This data was taken from the National Longitudinal Study of Adolescent Health. It is a cross-sectional sample of participants from grades 7--12, described and analyzed by Warne (2014).
Format
A data frame with 4344 observations on the following 3 variables.
grade
an ordered factor with levels
7
<8
<9
<10
<11
<12
depression
a numeric vector
anxiety
a numeric vector
Source
Warne, R. T. (2014).

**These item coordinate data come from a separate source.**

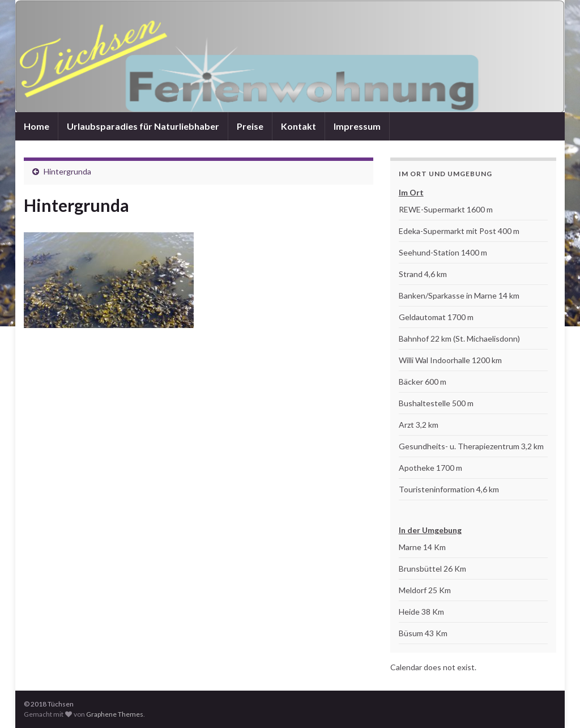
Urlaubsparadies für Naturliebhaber (143, 126)
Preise (250, 126)
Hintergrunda (67, 171)
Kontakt (298, 126)
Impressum (357, 126)
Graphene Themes (114, 714)
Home (36, 126)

A primer on Multivariate Analysis of Variance (MANOVA) for Behavioral Scientists. Practical Assessment, Research & Evaluation, 19 (1). https://scholarworks.umass.edu/pare/vol19/iss1/17/
Details
depression
is the response to the question "In the last month, how
often did you feel depressed or blue?"
anxiety
is the response to the question "In the last month, how often
did you have trouble relaxing?"
The responses for depression
and anxiety
were recorded on a
5-point Likert scale, with categories 0="Never", 1="Rarely",
2="Occasionally", 3="Often", 4="Every day"
Examples
data(AddHealth)
# fit mlm
AH.mod <- lm(cbind(depression, anxiety) ~ grade, data=AddHealth)
car::Anova(AH.mod)
#>
#> Type II MANOVA Tests: Pillai test statistic
#> Df test stat approx F num Df den Df Pr(>F)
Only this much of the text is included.